Interesting read. And video.

Is the US student debt bubble about to burst? - Inside Story Americas - Al Jazeera English

In my mind this has seemed like only a matter of time when I became informed of the loaning system my sophomore year, maybe a few years too late. 


Thoughts?


----------



## Hurricane Matthew (Nov 9, 2012)

It really needs to just burst apart or it'll keep getting more expensive. The cost of college in the US is so high it should be considered immoral.


----------



## Snakecharmer (Oct 26, 2010)

Get government out of higher education financing = lower costs and less debt


----------



## RobynC (Jun 10, 2011)

I think we need to go no further than Comedy Central: The Colbert Report

1: Watch all the episodes Colbert put up about how to create a SuperPAC
2: Post that data on this forum: It should explain what you have to do and be sufficiently easy to understand that a child could do it.
3: Find sites where students could make use of this information
4: Use that data to instruct students how to create SuperPAC's

Sound good?


----------



## PowerShell (Feb 3, 2013)

Snakecharmer said:


> Get government out of higher education financing = lower costs and less debt


That and also make it so you can absolve the loans through bankruptcy. Basically not allowing that makes it so private lenders essentially have no risk in making the loans and are essentially doing the same they did with the sub-prime mortgages but in this case there is even less risk for them.

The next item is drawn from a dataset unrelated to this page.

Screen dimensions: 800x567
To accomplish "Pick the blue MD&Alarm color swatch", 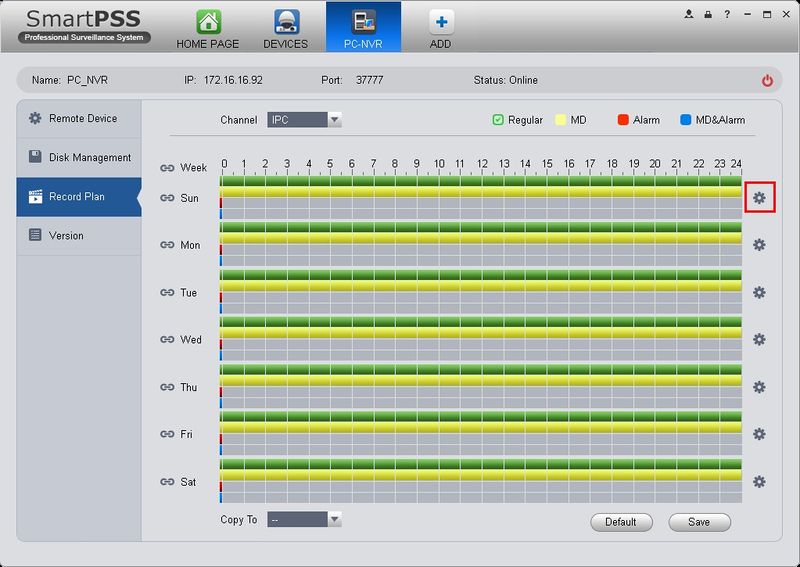I will (687, 120).
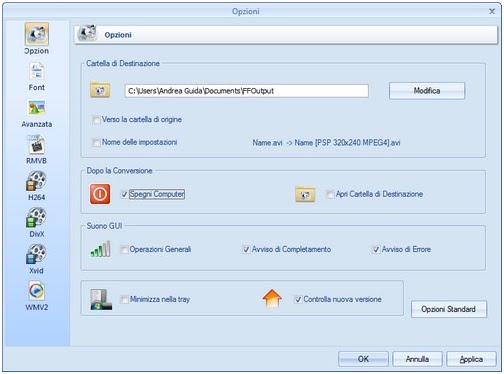The width and height of the screenshot is (504, 374).
Task: Select the Xvid codec icon
Action: [36, 254]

Another big thing is getting these worthless "guidance" counselors to understand that a 4 year college degree isn't everything. They need to make students realize what they are doing is essentially a business deal and return on investment, as well as opportunity costs need to be weighed in the decision. The feel good, "do what you like," is BS and doesn't pay the bills in a lot of cases.

For me I knew college was expensive so I started working 40 hour week summers when I was 14. By the time I was a senior in high school I was working 25-30 hours a week during school and when I turned 18 I went full time. Basically I went to high school and worked full time. I also worked full time through college. I did take the interest free loans because they were essentially free money while the money I earned was gaining interest. When the loan came due, I wrote an over $22,500 check to cover it. Imagine being 21 years old (It took 2.5 years for my bachelor's degree and I actually had it at 20 years old) and writing a check that big!

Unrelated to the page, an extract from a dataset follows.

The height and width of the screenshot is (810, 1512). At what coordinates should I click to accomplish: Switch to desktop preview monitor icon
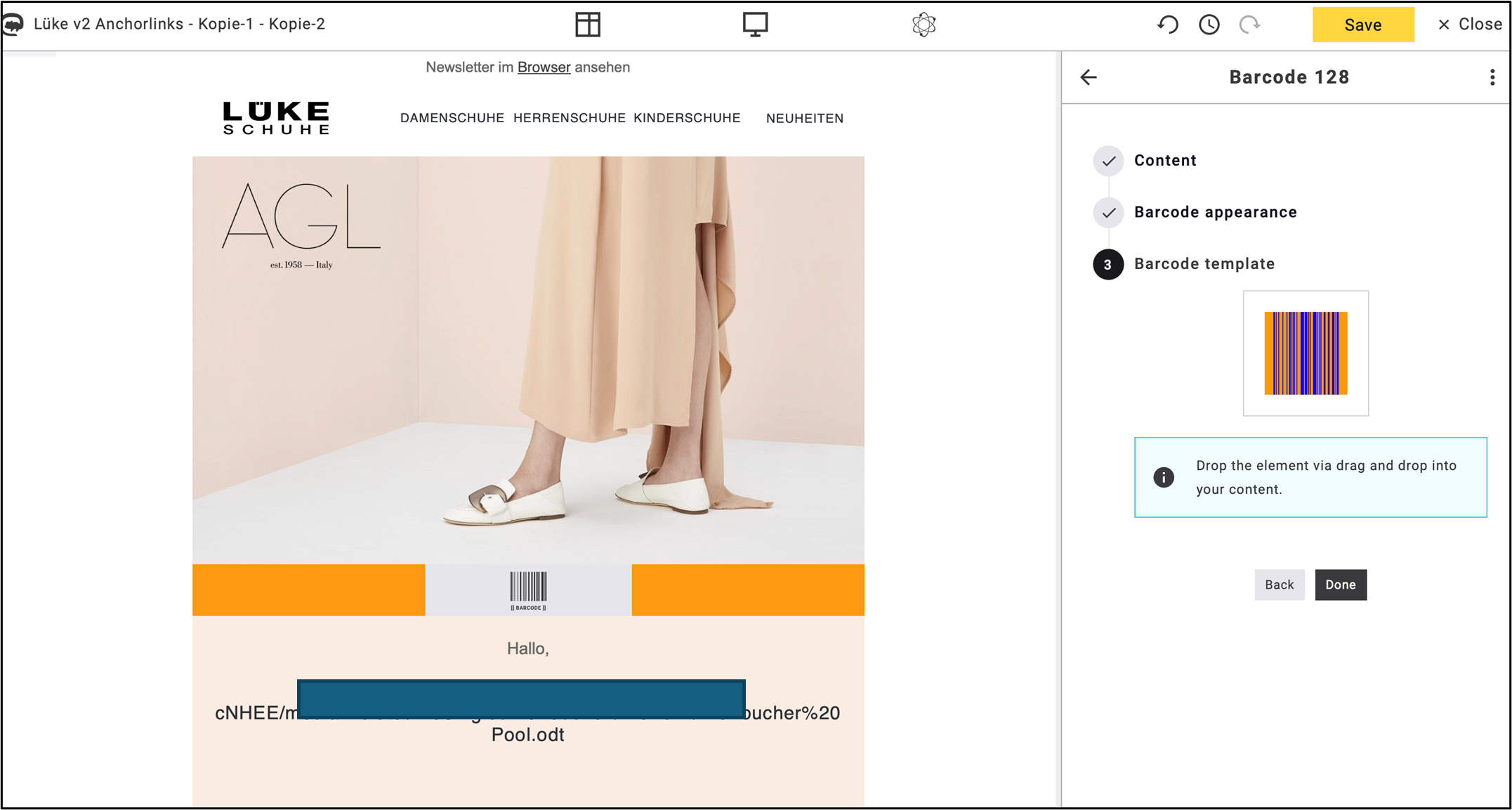click(755, 25)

Regardless of working full time, my degree paid for itself in 2 years (1 year if you accounted I had an employer that paid for half of my degree). I chose to work in IT and that was an industry in demand. I don't understand how people can accrue such huge loans for degrees that are pretty much worthless. I went to a private college that was specialized in IT and the total cost of my education was around $45,000.

What pisses me off is I worked so hard and now all these people who weren't smart with their money and investment (education is an investment) are now wanting a handout and have their loans paid for ultimately by people like me who were responsible. I agree the cost of college is expensive as heck and do agree we need to fund our colleges and public education better. I just don't agree with the way the loans are structured because they are creating a huge bubble that has caused the prices to skyrocket in the first place.


----------



## Outside_The_Box (Apr 17, 2013)

I think it's a big problem since the economy is in the toilet. Most of the jobs being created are low paying service sector jobs, and many graduates are having a really hard time finding work in their field. When things are good then it's fine to go to college for pretty much whatever, but when the economy is contracting you're going to have a hell of a time finding a job in less important fields. People in fields like IT and medicine will be fine, but if you took out tens of thousands of dollars in loans to study underwater basket weaving in 3rd century BC Carthage, then you're pretty screwed. Fascinating as it may be, it has no importance in the real economy. I do believe that the less critical subjects (art, history, sociology, gender studies, etc) are important for society from an intellectual perspective, but you need to be able to recognize when society is in expansion mode vs survival mode. Nice-ities take a back seat when we're in survival mode. Sure, we need _some _people in those fields all the time, but not more than we really need. Plus that's all stuff that you can just learn on your own anyway, provided you can read and retain what you read. It's not like it's higher mathematics or particle physics. And, you can learn all you want and take it as far as you want since you're not limited to the rigidity and abbreviated nature of a classroom setting. 

As for the debt itself, it wouldn't be a problem if the economy were healthy and people's earnings kept pace with inflation, but it isn't, and they don't. Either we sit through a massive deflationary cycle, or we raise people's pay. From a scientific/mathematical standpoint, either will do. The debate over which one stems from differing economic schools of thought, but that's a topic of another discussion. The point is that something has to give eventually, and if policy makers don't make a decision, then mother nature will make the decision for us. She always has the last word, even in finance and economics. The student debt bubble will never deflate all the way though (unless school becomes free). Just by virtue of the fact that we have an inflationary economy, all charts will move from the lower left to the upper right over time, whether it's the Dow Jones Industrial Average, gold, crude oil, real estate, consumer credit, the price of a new car, a Jamba Juice, or student debt.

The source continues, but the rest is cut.